The Project
The Dhaid Protected Area is an environmentally sensitive site in Sharjah that is being developed as an African wildlife reserve. The landscape includes large animal enclosures, long runs of perimeter and internal fencing, fodder tree plantations and more formal landscape around residences, accommodation and visitor facilities.
Climatic conditions are arid, with high summer temperatures and minimal rainfall. Vegetation cannot be sustained without a reliable irrigation supply. At the same time, the site’s protected status and ecological ambitions call for careful control of water use and infrastructure placement.

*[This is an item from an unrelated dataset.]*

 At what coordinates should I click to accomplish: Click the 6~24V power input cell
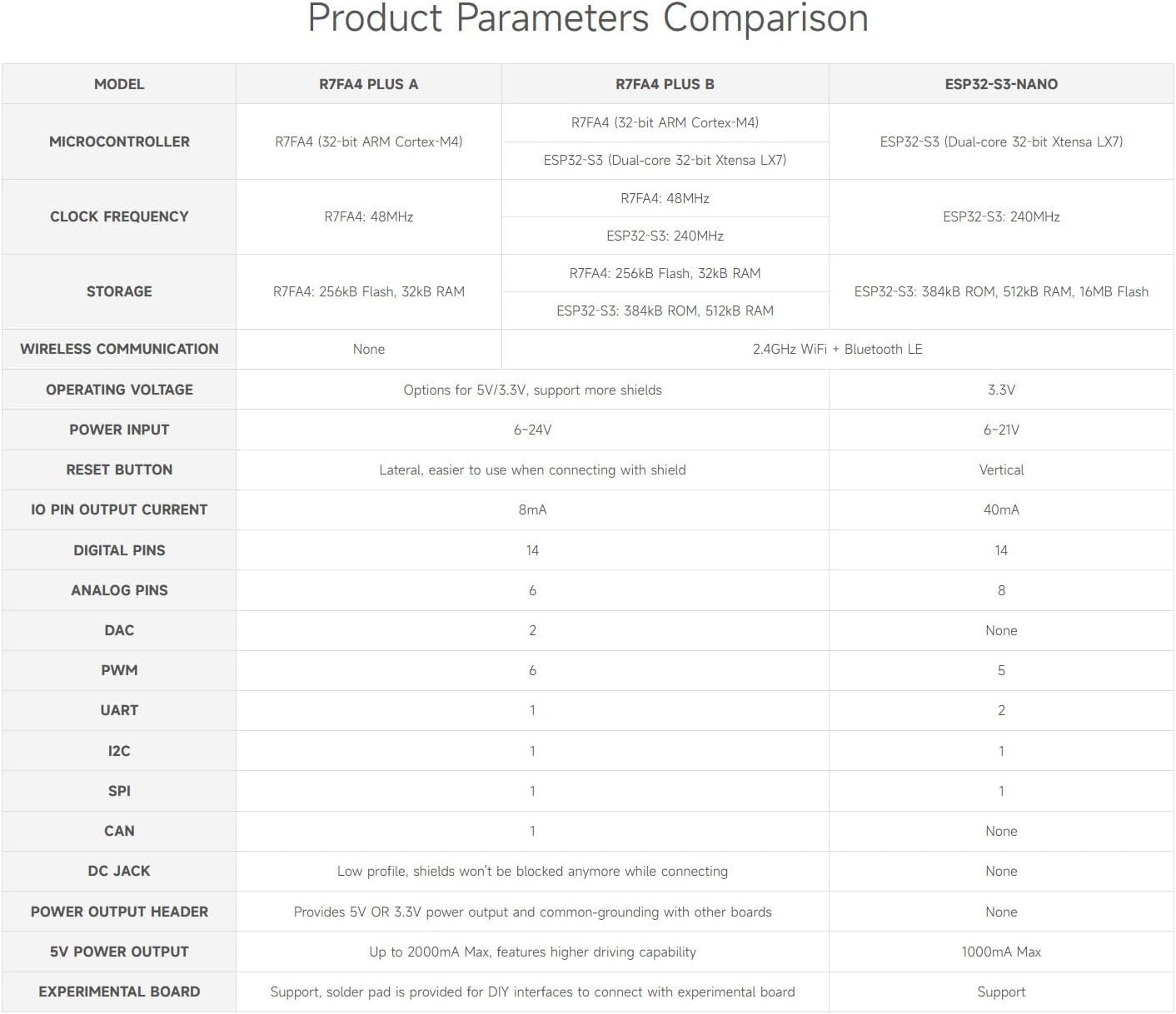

From an engineering point of view, the site’s size and layout naturally divide it into phases, sub-phases and zones. Pumping stations, pipe runs and control points must all work within these physical divisions while still functioning as a coherent system that operators can understand and control.
Our approach and thinking
We approached the project by first breaking the 800-hectare site into manageable units. Phasing, sub-phasing and zoning underpinned the layout of pumping stations, mainlines and control hardware. This framework allowed us to size equipment and pipework realistically and to plan for future expansion as more areas of the reserve are developed.
Given the scale of the pipe network, we treated pumping and control as closely linked problems rather than separate packages. Eight pumping stations distributed across the site were used to limit mainline lengths, reduce pressure losses and build in resilience. At the same time, we looked for a control system that could handle thousands of devices without requiring an unmanageable web of control cables.
Animal welfare was an explicit design driver. We considered not only how to deliver water to trees and planting, but also how animals might interact with the infrastructure. This meant giving particular attention to installation depth, the robustness of exposed components and the design of valve boxes in areas frequented by heavy animals.
Throughout, we coordinated our assumptions with the client team so that irrigation design aligned with enclosure layouts, movement corridors, fodder plans and the wider operational model of the reserve.
The Irrigation Solution
Network scale and components
The final irrigation layout covers approximately 800 hectares and uses around 442 km of pipework. Across the site, the system includes in the order of:
- 1,400 solenoid valve assemblies
- 200 isolation valves
- 12 rain gun assemblies
- 458 sprinkler assemblies
- 32,280 pressure-compensating bubblers for root watering
- 6,357 pressure-compensating emitters
- 258,000 linear metres of pressure-compensating dripline
These components are distributed across phases, sub-phases and zones to match land use, planting type and operational priorities.
Pumping stations and distribution
Eight pumping stations are located at strategic points around the site. This arrangement keeps mainline lengths sensible, improves pressure management and provides redundancy in case of localised outages. Each station is designed with appropriate filtration, pressure control and valving to serve its local zones while remaining part of the overall system.
Mainlines from each pumping station feed secondary distribution networks that step down to the various irrigation methods, including rain guns, sprinklers, bubblers and drip. The phased zoning structure allows sections of the site to be isolated for maintenance or future development without disrupting the entire reserve.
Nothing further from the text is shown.